Now that I am "in it", a lot of the stereotypes are true (that's why the exist, because in some circles they hold validity). But it doesn't have to be that way. I don't understand why the community is so simultaneously set on equality and proving themselves different. I don't think we should have to prove ourselves equal, but in a society such as we live in, we do. It just easy to point at a difference and say "well I don't do that." But what do you do? The youth of our society has created a whole "hook-up" culture. So much so that there are studies and books being published on this cultural shift away from the romantic relationship and towards the one night stand and "friends with benefits" type of relationships.
I would say that the percentage of people striving for actual genuine relationships is shrinking, and that section of people fall into all types of other groupings. Gay, straight, christian, pagan, whatever. The problem with the people striving for genuine relationships in the outcast groups is that we're just as boring as the rest of you, so we don't stand out, you don't notice us. My girlfriend and I toy with the idea of making a video titled "Lesbians in bed" and after a long steamy intro it'll cut to a clip of us sitting in bed, doing a crossword puzzle on one of our computers.
I would bet that our daily activities don't differ from any other couple in our cohort. We get up, go to work or school, come home, clean up, make dinner, study, and go to bed. Sometimes we watch movies, play games, go out with friends, do coupley things, or just sit on the porch and drink a glass of wine. While I support the repeal of Don't Ask Don't Tell, legalization of gay marriage, and including sexual orientation into the definition of hate crimes, my whole life is not centered around being gay. That's not to say that I hide it in any way. I would say the majority of people who know me, know that I am attracted to women, and if they don't know, they probably would guess (apparently, I have "gayface"). But it's not something I bring up in conversation. I don't emphasize my girlfriend, I usually call her by her name, that's why she has one.

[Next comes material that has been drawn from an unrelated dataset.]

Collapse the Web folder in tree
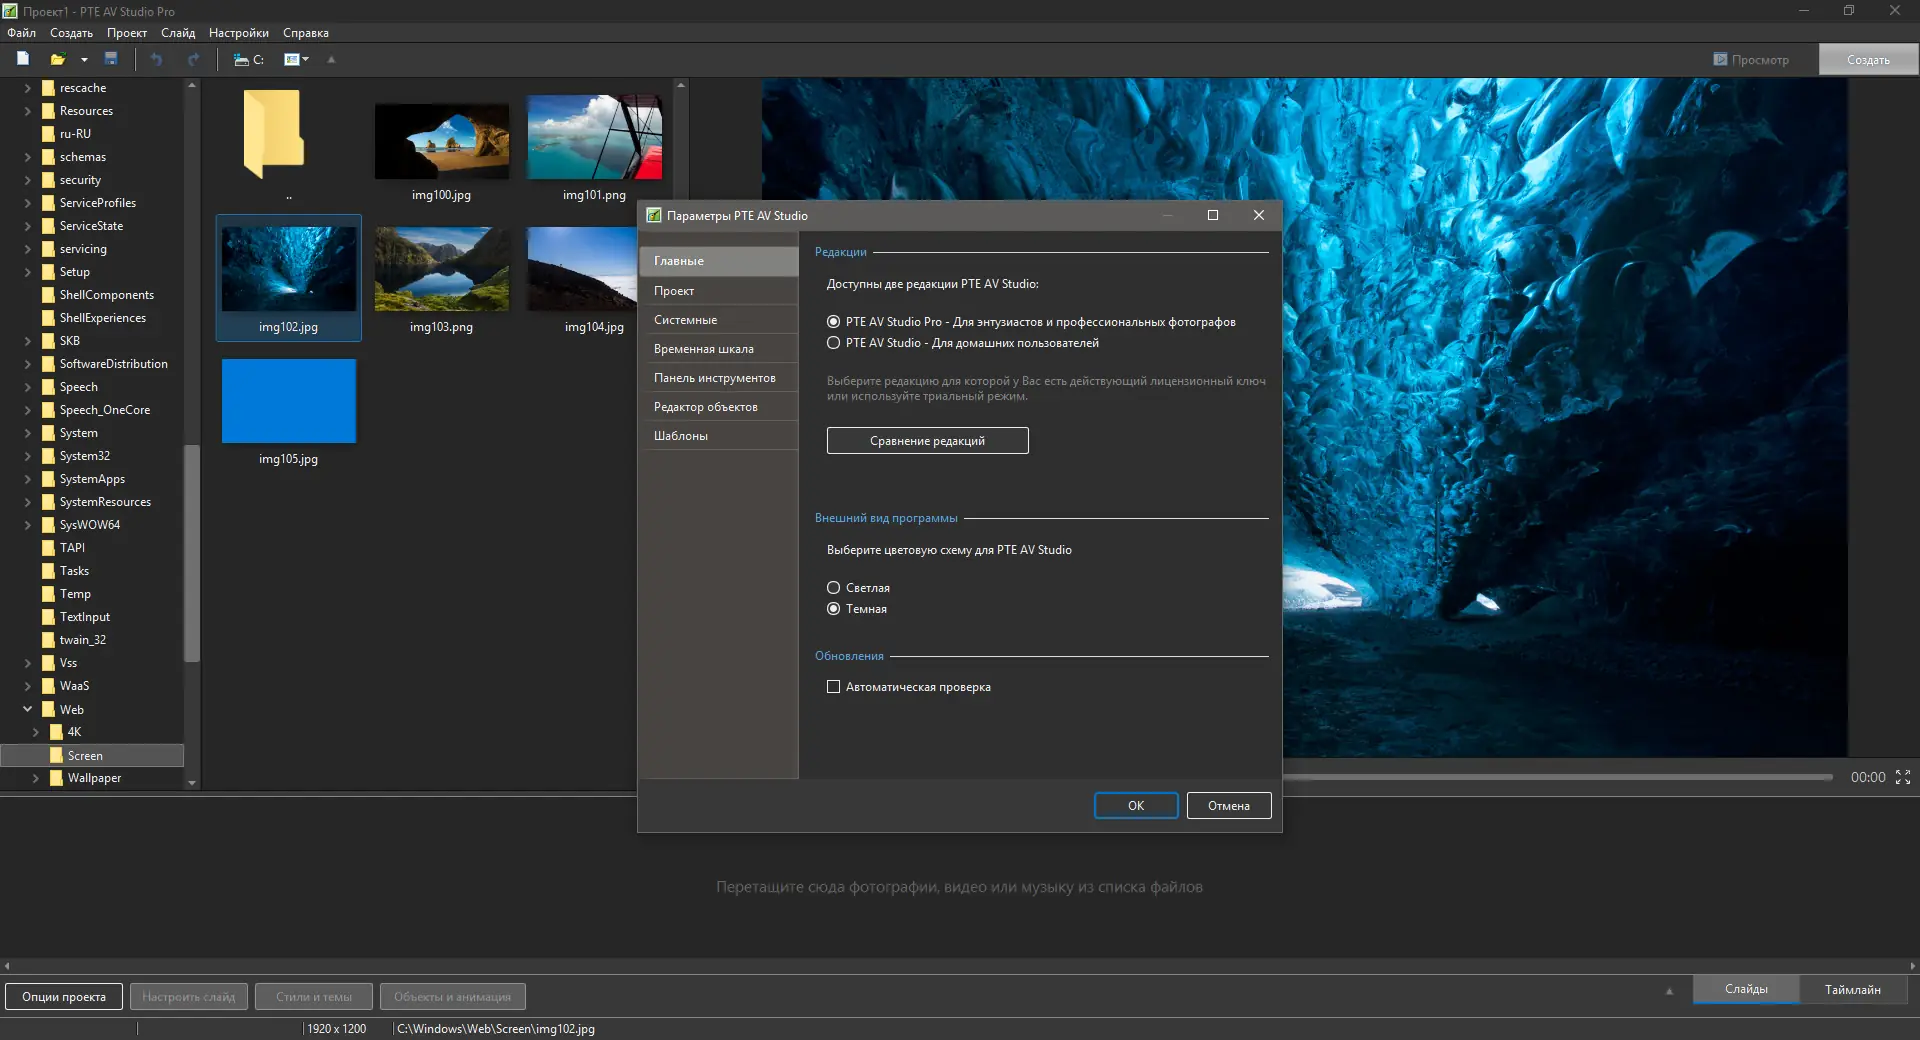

I have struggled for years. I prayed for God to take this trial away from me. To ease it, to eliminate it, or offer an alternate way. I came to a point where I had to recognize this in myself. My failed relationship isn't to blame, nor is the relationship failing the fault of my sexuality. That was a case of 2 people who were not postive influences on each others lives. I don't think my sexuality helped, it only enhanced his jealousy and insecurity which probably increased the level of control and abuse that I eventually woke up to and decided was no longer acceptable. That was a bad situation, but that relationship did not turn me gay. It was there before him. I didn't go out looking for a woman to date, but my girlfriend struck such a cord with me that I had to acknowledge that something was there.
I had been dating again for 2 months, and had probably been of 5 different dates or so. I was still emotionally damaged by my ex-fiance, so everything was going to be very casual. All the men I had met were nice, polite, intelligent (for the most part), funny, successful and some even pretty attractive. But there was never anything there. You know how sometimes you meet someone and you just know immediately that they will be important to you in your life? There was none of that.

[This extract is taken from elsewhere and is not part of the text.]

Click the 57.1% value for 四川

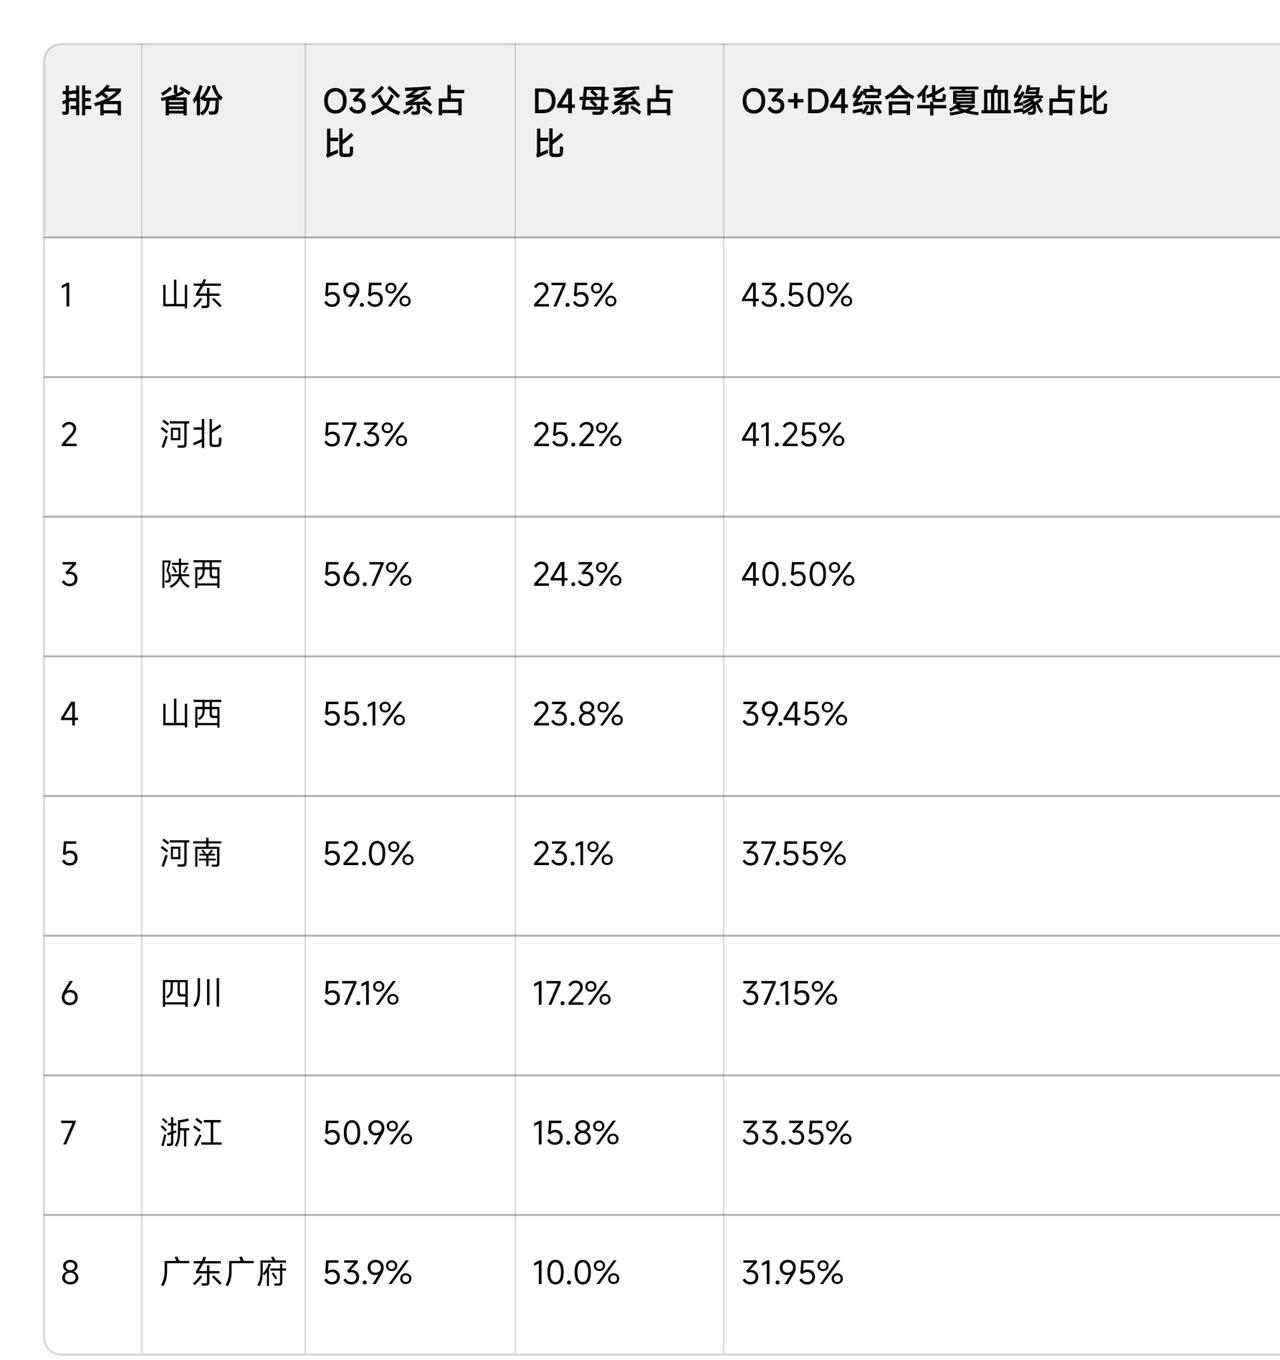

I met my girlfriend at a coffeeshop through one of my close friends. We ended up hanging out as a group pretty much the whole day, and at the end of it, I knew that I wanted this girl in my life in some capacity, I wasn't sure what, but at least something. We went on a couple of what I thought were obviously dates, but I apparently had been labled as straight in her mind. I finally confessed feeling toward her and she let me down gently. We maintained a friendship for the next year and a half while we both dated other people. Finally it happened. That can happen another time.
That's all for this rambling post I guess.